TASK DETAILS
Copy the records below character for character, starting at the line with "Given: Check the Diameter 70 filter" and continuing through the last line of the records, with both the starting and final lines included.

Start

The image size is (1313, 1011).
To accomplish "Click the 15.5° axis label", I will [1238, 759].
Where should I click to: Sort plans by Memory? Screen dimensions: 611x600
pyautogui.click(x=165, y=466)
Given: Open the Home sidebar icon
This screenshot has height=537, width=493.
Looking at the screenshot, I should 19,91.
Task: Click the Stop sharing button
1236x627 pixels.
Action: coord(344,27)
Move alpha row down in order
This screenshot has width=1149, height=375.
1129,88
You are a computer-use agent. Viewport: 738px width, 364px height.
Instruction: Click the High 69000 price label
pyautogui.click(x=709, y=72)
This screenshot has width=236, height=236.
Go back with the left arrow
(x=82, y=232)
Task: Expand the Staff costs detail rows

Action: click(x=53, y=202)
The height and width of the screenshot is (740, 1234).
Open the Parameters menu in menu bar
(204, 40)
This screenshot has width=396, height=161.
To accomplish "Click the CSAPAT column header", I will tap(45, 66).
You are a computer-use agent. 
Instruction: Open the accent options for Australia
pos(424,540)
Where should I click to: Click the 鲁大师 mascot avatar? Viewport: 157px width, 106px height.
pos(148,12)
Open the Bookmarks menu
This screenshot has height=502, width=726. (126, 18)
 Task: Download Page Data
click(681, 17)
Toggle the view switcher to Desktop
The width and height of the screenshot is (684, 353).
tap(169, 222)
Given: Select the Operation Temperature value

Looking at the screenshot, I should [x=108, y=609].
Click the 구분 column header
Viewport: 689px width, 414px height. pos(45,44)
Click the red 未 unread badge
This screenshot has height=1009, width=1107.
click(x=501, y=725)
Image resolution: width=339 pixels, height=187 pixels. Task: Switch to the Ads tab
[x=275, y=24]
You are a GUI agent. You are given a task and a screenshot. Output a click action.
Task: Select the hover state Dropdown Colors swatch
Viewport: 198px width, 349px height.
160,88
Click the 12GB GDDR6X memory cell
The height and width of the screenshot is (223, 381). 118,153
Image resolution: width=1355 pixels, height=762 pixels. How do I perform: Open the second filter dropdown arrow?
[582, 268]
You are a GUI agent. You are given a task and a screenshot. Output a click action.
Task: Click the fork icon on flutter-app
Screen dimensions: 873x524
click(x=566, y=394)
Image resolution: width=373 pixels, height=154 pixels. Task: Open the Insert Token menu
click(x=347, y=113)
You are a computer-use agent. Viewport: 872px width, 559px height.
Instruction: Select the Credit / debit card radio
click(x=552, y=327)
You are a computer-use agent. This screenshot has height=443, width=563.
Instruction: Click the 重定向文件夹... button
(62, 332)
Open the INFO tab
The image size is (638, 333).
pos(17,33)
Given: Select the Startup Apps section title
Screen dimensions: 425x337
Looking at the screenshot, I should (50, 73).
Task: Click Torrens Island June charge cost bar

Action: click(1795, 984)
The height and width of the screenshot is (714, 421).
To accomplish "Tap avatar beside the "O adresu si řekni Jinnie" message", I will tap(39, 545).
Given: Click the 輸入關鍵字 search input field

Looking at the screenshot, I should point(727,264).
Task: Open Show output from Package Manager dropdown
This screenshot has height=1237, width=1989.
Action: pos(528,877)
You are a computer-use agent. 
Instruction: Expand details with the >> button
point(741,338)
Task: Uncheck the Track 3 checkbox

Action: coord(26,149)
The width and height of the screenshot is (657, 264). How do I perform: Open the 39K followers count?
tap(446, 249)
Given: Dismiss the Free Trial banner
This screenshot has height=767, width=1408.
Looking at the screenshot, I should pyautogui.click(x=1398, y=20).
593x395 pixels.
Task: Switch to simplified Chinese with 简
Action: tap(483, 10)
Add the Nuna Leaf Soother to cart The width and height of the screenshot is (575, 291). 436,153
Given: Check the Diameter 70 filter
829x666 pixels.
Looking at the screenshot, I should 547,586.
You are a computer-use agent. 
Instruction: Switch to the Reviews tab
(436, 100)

End

TASK ANSWER
Given: Check the Diameter 70 filter
829x666 pixels.
Looking at the screenshot, I should 547,586.
You are a computer-use agent. 
Instruction: Switch to the Reviews tab
(436, 100)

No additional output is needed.